■ AIM OF THE EXERCISE
Reproduce without changes the part of the hearing transcript below that opens with the words containing "So my guess" and closes with "about this issue.".

■ EXTRACT
++++++
I don't want to give the impression — the availability of dialysis
is wonderful today. Most of the units in 1990 were in-patient units
but by the end of the early 1990s most of the units are outpatient. So
most of the units are not even affiliated with hospitals but
free-standing dialysis units in the community and they have doubled to
tripled over the last couple of decades so the availability of dialysis
treatment is very good in community centers, often started by now
for-profit dialysis facilities. It's become a for-profit business
in this country. About 80 percent of patients are taken care of
for-profit facilities, so the capital to build dialysis buildings and
facilities has been there through this for-profit market.
CHAIRMAN PELLEGRINO: Other questions, comments?
Please.
PROF. SCHAUB: Yeah, I have a question for Dr.
Siminoff. Has there been a generational shift in the willingness to
donate? I mean, are young people more likely to check the driver's
license box than older generations?
DR. SIMINOFF: I don't think we have good data
on that, so I really can't answer your question definitively. What
I do know is that when we speak to potential donor families, that as I
said, the families of younger patients do tend to donate more
frequently. And those family members tend to be younger. They are
usually making decisions about young adults or pediatric patients.
They, themselves, are younger and they do tend to have more positive
views and they've heard about it and they discussed it in school.
So my guess would be if somebody actually did the study and looked at
the data, that there is somewhat of a generational shift in this and
there has been a consistent rise so that about 20 years ago, I
don't think any more than 20 percent of the population had checked
something off on their license and that number has doubled. So there
definitely has been an educational shift in the country as people
become increasingly aware about this issue.
PROFESSOR SCHAUB: Do families themselves ever
initiate the process? You mentioned sometimes —
DR.
SIMINOFF: Absolutely they do.
PROFESSOR SCHAUB: — in hospitals —
DR. SIMINOFF: About a quarter of donor families
actually initiate it themselves.
CHAIRMAN PELLEGRINO: Dr. Rowley?
DR. ROWLEY: I have two questions for Dr. Siminoff.
The first question has to do with that data that we got that I think is
not from you that indicated that individuals over 65 are now donating
organs where they didn't used to or another way of putting that is
that transplant services are realizing that older donors may be of
value. The question is, is there any data available on say the
survival of individuals transplanted with organs taken from older
individuals as compared with younger.
And so the question — there are two questions, one of
which is related to the enormous increase, more than three times, in
the period for which we were given data in use of older individuals as
donors and the second is the viability of organs taken from older
individuals.
DR. SIMINOFF: I'm going to somewhat answer your
question and then I may punt to Dr. Powe about the medical aspects.
What you're talking about is the expanded donor criteria. And so
that is not so much a consent issue as it just is a willingness on the
part of transplant surgeons now to accept donations from people who are
older. And the interesting thing, I think I showed you is that about
19 percent of families deny donation because they don't believe
that their relative was eligible. Those tend to be the families of
these older donors who, when you talked to them say, "I know they
asked me but they were mistaken. They don't understand, you know,
my dad was a smoker or my uncle drank a lot and nobody would really
want their organs, they're too old."
++++++
■ Saved data entries
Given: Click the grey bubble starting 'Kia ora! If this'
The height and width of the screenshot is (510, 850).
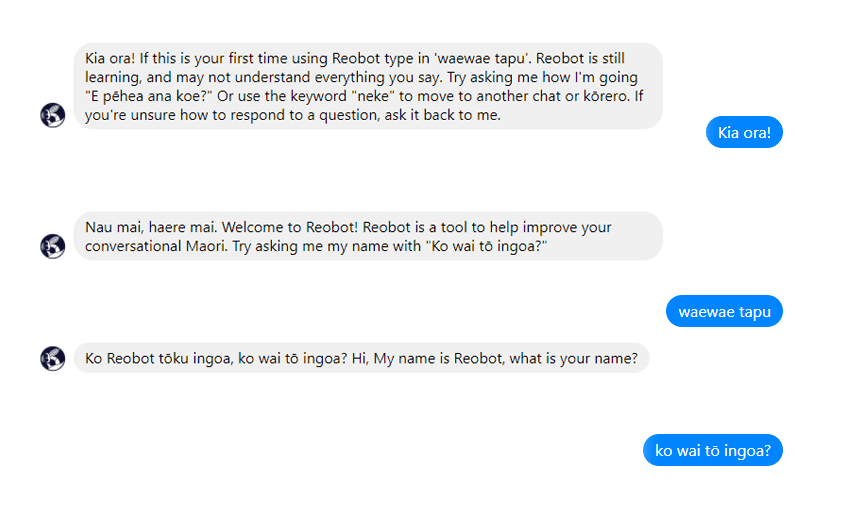Looking at the screenshot, I should coord(367,86).
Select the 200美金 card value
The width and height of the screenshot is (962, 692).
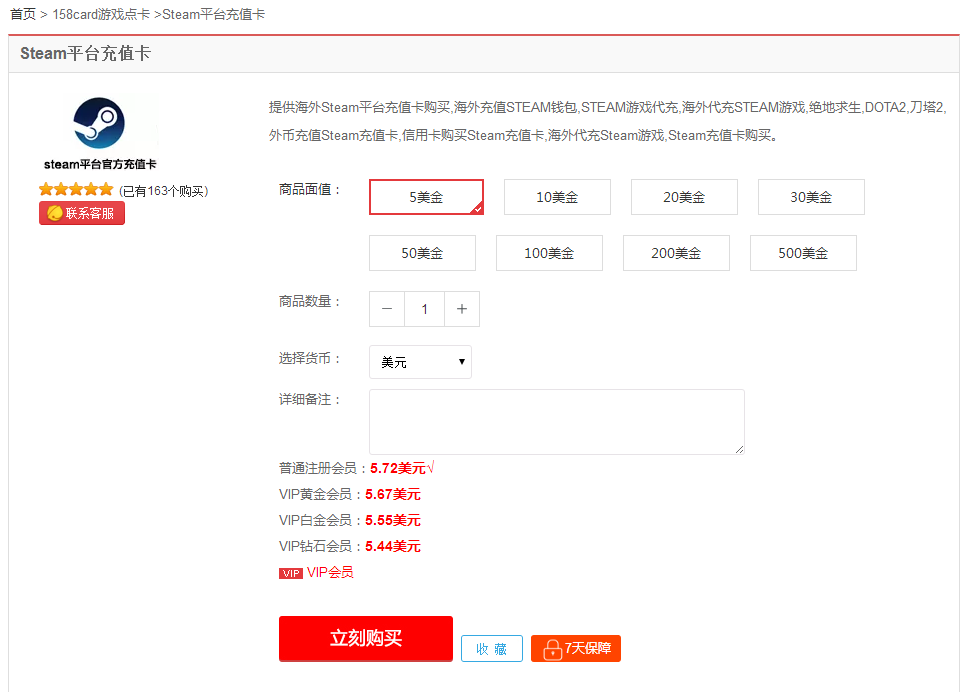click(676, 253)
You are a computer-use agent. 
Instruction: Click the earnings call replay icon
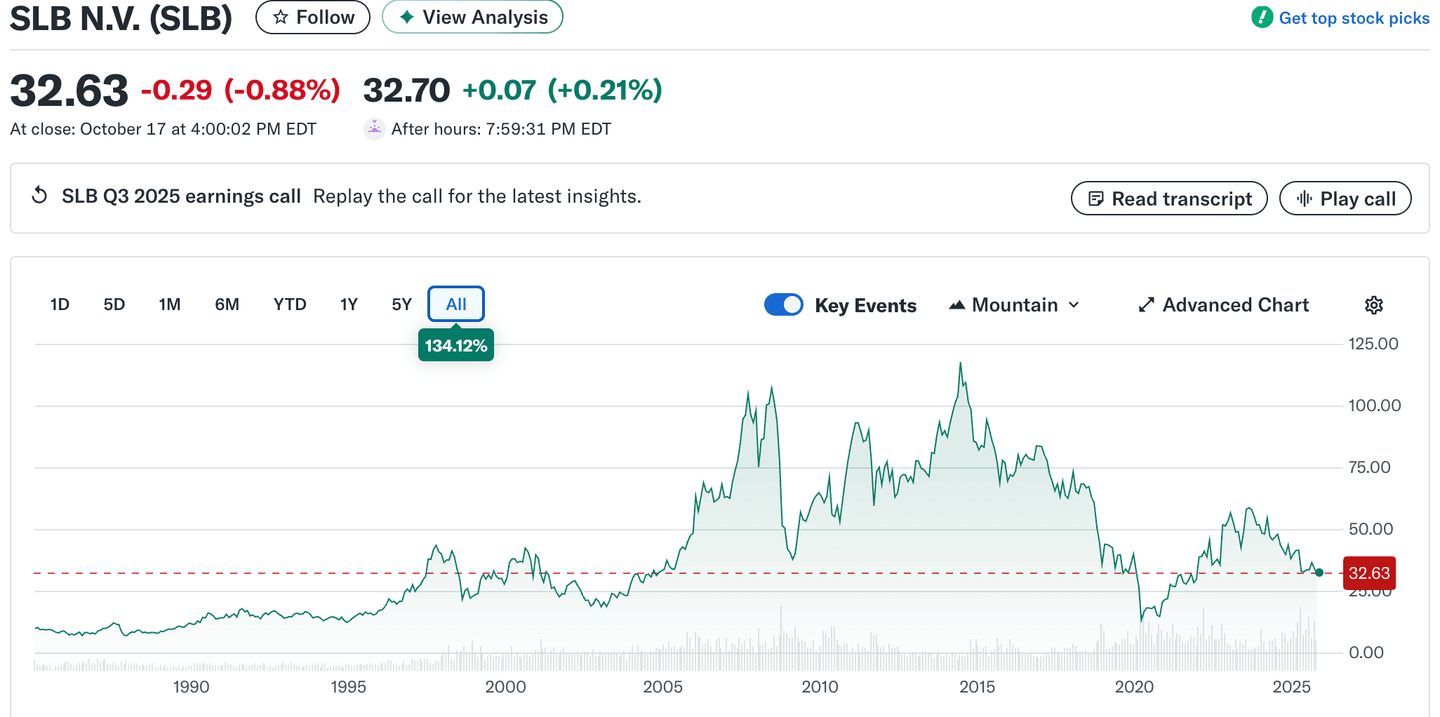tap(40, 196)
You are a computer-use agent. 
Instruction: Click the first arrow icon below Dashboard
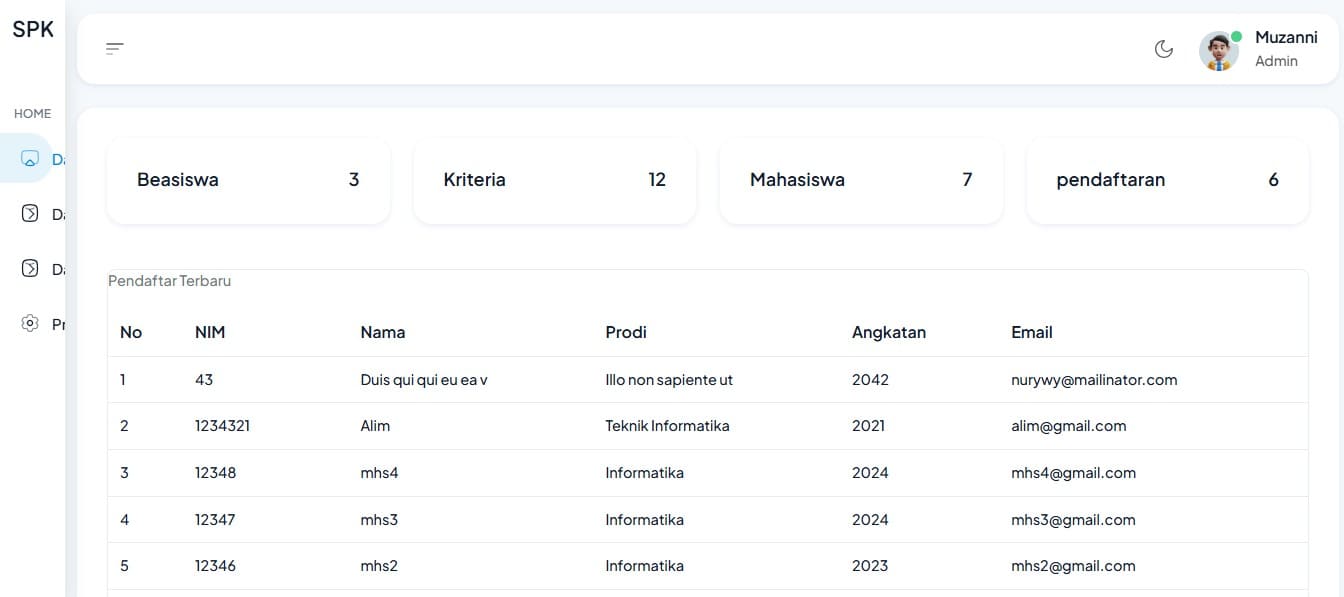pyautogui.click(x=30, y=213)

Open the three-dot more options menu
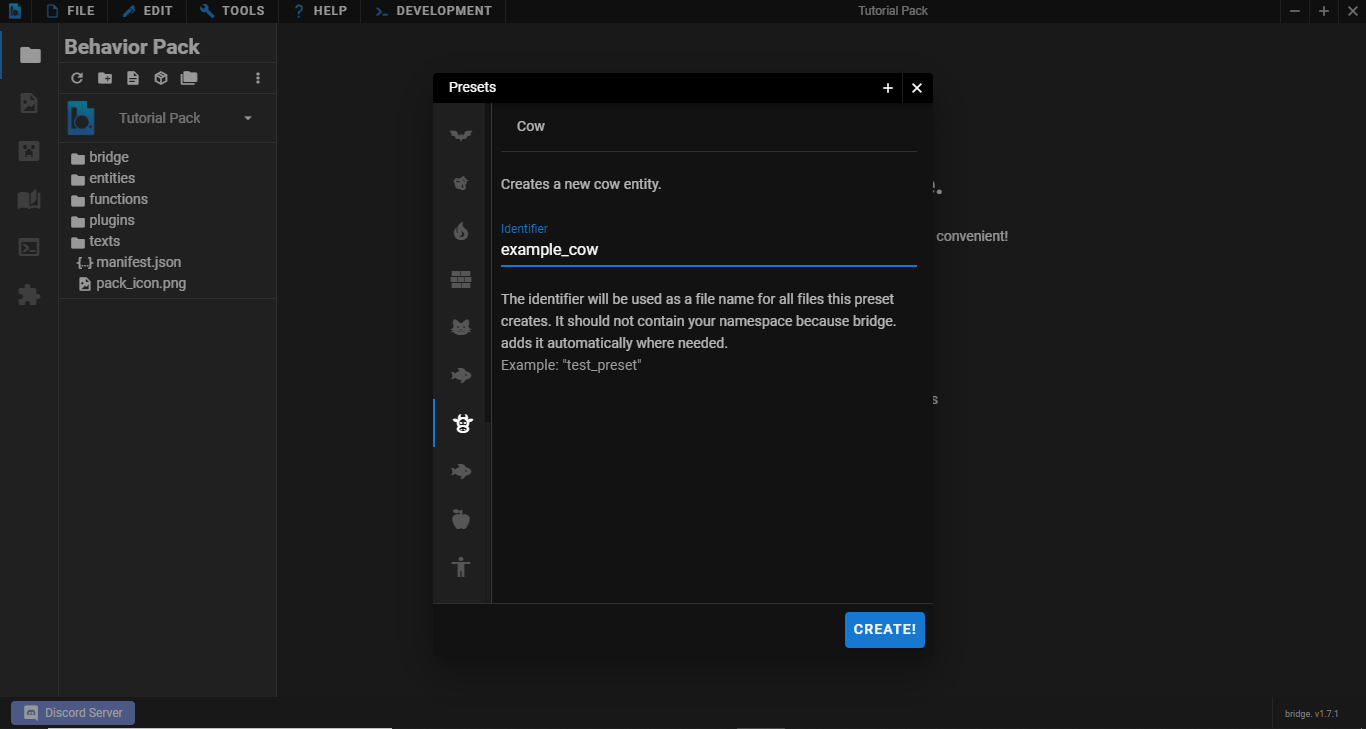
++++++
■ TASK OUTPUT
So my guess would be if somebody actually did the study and looked at
the data, that there is somewhat of a generational shift in this and
there has been a consistent rise so that about 20 years ago, I
don't think any more than 20 percent of the population had checked
something off on their license and that number has doubled. So there
definitely has been an educational shift in the country as people
become increasingly aware about this issue.